• _TASK OBJECTIVE_:
Please repeat the items between the lines holding "Find the location of a particular element. This" and "coordinates (693, 411).", inclusive, with "GUI agent" renamed to "desktop agent" and everything else unchanged.

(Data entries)
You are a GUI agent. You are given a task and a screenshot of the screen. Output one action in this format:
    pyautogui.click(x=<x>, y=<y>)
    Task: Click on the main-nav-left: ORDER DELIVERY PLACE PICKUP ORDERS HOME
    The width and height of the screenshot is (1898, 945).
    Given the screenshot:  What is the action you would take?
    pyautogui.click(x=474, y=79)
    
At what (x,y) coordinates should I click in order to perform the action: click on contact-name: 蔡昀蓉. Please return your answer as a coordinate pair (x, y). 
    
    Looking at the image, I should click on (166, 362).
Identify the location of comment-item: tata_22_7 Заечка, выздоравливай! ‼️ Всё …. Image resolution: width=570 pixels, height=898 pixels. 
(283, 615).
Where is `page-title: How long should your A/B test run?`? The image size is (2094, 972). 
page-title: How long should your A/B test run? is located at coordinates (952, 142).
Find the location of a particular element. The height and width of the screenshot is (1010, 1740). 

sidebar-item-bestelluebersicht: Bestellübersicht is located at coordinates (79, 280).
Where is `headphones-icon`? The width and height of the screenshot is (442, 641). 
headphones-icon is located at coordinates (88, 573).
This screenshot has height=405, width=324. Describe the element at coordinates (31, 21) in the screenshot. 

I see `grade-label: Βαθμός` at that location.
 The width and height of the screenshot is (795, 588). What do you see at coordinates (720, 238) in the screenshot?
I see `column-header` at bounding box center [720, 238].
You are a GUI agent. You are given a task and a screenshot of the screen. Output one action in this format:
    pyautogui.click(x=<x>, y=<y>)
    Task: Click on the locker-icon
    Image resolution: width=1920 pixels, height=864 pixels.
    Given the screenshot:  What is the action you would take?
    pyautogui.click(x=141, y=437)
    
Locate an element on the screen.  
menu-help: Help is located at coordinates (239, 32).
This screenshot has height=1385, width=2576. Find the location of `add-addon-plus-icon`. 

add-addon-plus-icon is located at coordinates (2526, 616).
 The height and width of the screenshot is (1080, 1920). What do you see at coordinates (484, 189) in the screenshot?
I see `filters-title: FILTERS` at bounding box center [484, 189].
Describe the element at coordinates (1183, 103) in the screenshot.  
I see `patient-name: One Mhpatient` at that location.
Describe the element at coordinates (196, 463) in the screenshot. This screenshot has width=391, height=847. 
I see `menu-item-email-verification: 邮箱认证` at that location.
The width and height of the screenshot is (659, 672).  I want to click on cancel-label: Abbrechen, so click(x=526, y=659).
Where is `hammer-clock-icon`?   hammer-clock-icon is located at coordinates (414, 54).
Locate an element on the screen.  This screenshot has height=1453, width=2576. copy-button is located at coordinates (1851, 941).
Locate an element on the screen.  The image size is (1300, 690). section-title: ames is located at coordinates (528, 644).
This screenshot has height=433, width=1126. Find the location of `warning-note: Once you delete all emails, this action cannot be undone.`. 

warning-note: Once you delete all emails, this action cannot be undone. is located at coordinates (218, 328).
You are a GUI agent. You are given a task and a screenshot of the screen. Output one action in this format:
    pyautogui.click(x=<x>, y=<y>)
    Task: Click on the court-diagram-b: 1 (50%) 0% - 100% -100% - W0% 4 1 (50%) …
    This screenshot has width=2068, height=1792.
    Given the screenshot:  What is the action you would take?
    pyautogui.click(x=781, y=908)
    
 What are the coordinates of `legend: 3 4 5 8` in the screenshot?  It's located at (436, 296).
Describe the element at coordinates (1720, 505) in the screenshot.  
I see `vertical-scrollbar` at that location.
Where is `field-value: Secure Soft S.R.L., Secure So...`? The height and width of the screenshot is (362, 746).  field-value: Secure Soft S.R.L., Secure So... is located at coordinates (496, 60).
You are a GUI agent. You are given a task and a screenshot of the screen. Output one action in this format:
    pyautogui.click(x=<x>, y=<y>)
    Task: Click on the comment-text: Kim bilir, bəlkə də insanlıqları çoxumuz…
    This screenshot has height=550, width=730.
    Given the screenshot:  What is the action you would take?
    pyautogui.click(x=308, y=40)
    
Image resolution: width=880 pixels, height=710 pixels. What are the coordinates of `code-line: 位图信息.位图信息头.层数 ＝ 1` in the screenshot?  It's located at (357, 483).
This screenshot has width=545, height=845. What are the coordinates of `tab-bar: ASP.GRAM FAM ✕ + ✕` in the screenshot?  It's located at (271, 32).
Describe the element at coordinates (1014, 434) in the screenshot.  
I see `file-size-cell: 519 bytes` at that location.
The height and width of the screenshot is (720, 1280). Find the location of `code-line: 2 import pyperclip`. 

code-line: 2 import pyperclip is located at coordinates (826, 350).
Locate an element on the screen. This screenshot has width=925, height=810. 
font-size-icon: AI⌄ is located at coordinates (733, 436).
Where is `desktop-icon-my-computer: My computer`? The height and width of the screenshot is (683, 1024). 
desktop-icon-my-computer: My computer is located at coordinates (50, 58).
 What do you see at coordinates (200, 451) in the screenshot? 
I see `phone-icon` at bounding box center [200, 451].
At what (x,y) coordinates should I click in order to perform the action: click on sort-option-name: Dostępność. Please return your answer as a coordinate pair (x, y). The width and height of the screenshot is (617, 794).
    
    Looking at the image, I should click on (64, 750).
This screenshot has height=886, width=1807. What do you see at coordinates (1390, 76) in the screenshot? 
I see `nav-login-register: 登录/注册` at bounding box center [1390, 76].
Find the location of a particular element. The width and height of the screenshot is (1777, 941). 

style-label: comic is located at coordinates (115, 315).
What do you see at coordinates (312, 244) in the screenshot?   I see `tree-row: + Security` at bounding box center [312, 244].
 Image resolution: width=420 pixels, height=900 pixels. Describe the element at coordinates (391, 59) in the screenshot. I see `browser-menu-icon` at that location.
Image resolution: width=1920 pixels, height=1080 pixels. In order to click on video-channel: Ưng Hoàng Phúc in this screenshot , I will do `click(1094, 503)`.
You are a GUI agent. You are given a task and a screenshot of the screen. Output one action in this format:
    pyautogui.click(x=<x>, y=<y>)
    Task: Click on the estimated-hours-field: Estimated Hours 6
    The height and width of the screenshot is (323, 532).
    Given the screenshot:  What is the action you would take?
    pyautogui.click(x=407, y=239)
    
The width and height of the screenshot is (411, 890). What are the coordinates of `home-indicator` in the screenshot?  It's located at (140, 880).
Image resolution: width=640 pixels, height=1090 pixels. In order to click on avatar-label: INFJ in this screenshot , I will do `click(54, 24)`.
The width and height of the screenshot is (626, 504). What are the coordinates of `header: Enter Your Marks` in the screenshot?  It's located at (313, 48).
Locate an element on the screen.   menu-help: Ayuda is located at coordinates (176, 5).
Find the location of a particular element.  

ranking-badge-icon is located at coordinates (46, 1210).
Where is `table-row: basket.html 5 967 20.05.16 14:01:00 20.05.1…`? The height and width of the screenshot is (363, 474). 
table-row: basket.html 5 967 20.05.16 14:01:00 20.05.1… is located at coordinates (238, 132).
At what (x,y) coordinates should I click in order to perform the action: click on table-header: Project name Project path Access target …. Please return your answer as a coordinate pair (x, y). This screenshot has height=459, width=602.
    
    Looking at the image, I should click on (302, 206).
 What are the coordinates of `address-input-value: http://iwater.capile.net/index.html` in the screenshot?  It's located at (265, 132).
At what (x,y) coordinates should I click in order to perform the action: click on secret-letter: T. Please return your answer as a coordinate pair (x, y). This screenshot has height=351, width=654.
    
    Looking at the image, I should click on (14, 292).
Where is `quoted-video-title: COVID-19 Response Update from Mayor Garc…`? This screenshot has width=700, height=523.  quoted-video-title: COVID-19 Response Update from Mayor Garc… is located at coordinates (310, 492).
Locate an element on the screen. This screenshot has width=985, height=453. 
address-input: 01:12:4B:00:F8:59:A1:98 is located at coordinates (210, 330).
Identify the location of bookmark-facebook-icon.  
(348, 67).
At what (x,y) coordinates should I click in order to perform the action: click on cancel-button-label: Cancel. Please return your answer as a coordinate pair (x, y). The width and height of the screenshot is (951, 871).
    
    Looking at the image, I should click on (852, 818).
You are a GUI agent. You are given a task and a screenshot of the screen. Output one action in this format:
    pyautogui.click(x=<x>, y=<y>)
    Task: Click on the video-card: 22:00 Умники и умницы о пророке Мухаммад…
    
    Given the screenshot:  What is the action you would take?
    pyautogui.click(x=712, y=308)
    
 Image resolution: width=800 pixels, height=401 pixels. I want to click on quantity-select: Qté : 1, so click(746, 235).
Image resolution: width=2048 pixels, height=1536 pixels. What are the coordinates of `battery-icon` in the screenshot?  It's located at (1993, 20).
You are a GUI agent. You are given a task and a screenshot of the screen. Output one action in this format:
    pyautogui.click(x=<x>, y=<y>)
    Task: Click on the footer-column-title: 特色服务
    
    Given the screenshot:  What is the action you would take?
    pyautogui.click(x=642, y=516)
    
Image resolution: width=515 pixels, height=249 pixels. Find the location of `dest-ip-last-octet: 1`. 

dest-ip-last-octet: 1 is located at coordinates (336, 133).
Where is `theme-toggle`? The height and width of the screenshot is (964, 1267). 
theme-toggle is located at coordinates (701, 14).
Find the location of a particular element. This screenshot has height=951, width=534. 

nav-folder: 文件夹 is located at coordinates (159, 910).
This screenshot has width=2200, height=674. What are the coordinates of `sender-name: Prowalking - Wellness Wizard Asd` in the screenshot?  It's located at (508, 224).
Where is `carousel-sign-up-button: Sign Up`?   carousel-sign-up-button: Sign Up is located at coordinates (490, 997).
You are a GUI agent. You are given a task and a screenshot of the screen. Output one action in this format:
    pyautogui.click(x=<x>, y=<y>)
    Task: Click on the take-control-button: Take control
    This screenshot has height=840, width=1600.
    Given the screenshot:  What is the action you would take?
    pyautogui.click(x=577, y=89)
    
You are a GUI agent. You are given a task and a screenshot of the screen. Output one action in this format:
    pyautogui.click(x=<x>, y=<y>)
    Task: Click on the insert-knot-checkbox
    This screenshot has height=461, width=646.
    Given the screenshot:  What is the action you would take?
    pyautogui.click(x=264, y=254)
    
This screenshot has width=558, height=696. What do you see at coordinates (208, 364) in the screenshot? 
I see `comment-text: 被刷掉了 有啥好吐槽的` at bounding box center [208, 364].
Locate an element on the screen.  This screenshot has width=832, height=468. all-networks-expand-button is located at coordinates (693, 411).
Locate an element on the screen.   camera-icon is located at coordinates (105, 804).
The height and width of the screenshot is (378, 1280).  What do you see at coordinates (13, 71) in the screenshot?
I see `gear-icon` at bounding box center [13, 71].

• _SOLUTION TO THE EXERCISE_:
Find the location of a particular element. This screenshot has height=951, width=534. 

nav-folder: 文件夹 is located at coordinates (159, 910).
This screenshot has width=2200, height=674. What are the coordinates of `sender-name: Prowalking - Wellness Wizard Asd` in the screenshot?  It's located at (508, 224).
Where is `carousel-sign-up-button: Sign Up`?   carousel-sign-up-button: Sign Up is located at coordinates (490, 997).
You are a desktop agent. You are given a task and a screenshot of the screen. Output one action in this format:
    pyautogui.click(x=<x>, y=<y>)
    Task: Click on the take-control-button: Take control
    This screenshot has height=840, width=1600.
    Given the screenshot:  What is the action you would take?
    pyautogui.click(x=577, y=89)
    
You are a desktop agent. You are given a task and a screenshot of the screen. Output one action in this format:
    pyautogui.click(x=<x>, y=<y>)
    Task: Click on the insert-knot-checkbox
    This screenshot has height=461, width=646.
    Given the screenshot:  What is the action you would take?
    pyautogui.click(x=264, y=254)
    
This screenshot has width=558, height=696. What do you see at coordinates (208, 364) in the screenshot? 
I see `comment-text: 被刷掉了 有啥好吐槽的` at bounding box center [208, 364].
Locate an element on the screen.  This screenshot has width=832, height=468. all-networks-expand-button is located at coordinates (693, 411).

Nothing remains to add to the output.